(Records drawn from a dataset)
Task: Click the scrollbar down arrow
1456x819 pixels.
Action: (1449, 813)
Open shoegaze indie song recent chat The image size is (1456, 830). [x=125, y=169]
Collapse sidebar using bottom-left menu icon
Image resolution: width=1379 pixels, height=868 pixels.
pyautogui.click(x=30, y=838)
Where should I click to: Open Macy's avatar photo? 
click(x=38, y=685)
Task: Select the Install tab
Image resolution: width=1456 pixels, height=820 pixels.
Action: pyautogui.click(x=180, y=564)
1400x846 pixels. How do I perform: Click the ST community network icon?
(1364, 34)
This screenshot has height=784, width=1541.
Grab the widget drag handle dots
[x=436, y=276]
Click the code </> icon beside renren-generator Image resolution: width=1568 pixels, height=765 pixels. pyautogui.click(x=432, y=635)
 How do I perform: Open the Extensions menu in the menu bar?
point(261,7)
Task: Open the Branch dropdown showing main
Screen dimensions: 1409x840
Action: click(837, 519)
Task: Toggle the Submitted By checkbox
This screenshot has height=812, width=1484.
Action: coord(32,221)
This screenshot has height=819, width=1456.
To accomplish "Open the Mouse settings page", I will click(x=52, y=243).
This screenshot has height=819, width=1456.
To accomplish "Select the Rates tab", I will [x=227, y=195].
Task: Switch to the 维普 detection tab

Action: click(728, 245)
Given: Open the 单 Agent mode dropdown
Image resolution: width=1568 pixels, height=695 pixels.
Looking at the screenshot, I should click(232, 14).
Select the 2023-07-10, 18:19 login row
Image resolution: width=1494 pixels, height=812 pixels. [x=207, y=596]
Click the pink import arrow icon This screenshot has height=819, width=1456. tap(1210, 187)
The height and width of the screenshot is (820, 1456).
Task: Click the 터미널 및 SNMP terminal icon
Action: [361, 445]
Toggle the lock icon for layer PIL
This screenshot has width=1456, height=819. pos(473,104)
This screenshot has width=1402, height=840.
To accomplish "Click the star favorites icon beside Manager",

§ Exercise objective
Give back all of the entries above, unchanged in every word.

§ Result below
Task: Click the scrollbar down arrow
1456x819 pixels.
Action: (1449, 813)
Open shoegaze indie song recent chat The image size is (1456, 830). [x=125, y=169]
Collapse sidebar using bottom-left menu icon
Image resolution: width=1379 pixels, height=868 pixels.
pyautogui.click(x=30, y=838)
Where should I click to: Open Macy's avatar photo? 
click(x=38, y=685)
Task: Select the Install tab
Image resolution: width=1456 pixels, height=820 pixels.
Action: pyautogui.click(x=180, y=564)
1400x846 pixels. How do I perform: Click the ST community network icon?
(1364, 34)
This screenshot has height=784, width=1541.
Grab the widget drag handle dots
[x=436, y=276]
Click the code </> icon beside renren-generator Image resolution: width=1568 pixels, height=765 pixels. pyautogui.click(x=432, y=635)
 How do I perform: Open the Extensions menu in the menu bar?
point(261,7)
Task: Open the Branch dropdown showing main
Screen dimensions: 1409x840
Action: click(837, 519)
Task: Toggle the Submitted By checkbox
This screenshot has height=812, width=1484.
Action: coord(32,221)
This screenshot has height=819, width=1456.
To accomplish "Open the Mouse settings page", I will click(x=52, y=243).
This screenshot has height=819, width=1456.
To accomplish "Select the Rates tab", I will [x=227, y=195].
Task: Switch to the 维普 detection tab

Action: click(728, 245)
Given: Open the 单 Agent mode dropdown
Image resolution: width=1568 pixels, height=695 pixels.
Looking at the screenshot, I should click(232, 14).
Select the 2023-07-10, 18:19 login row
Image resolution: width=1494 pixels, height=812 pixels. [x=207, y=596]
Click the pink import arrow icon This screenshot has height=819, width=1456. tap(1210, 187)
The height and width of the screenshot is (820, 1456).
Task: Click the 터미널 및 SNMP terminal icon
Action: [361, 445]
Toggle the lock icon for layer PIL
This screenshot has width=1456, height=819. pos(473,104)
This screenshot has width=1402, height=840.
To accomplish "Click the star favorites icon beside Manager",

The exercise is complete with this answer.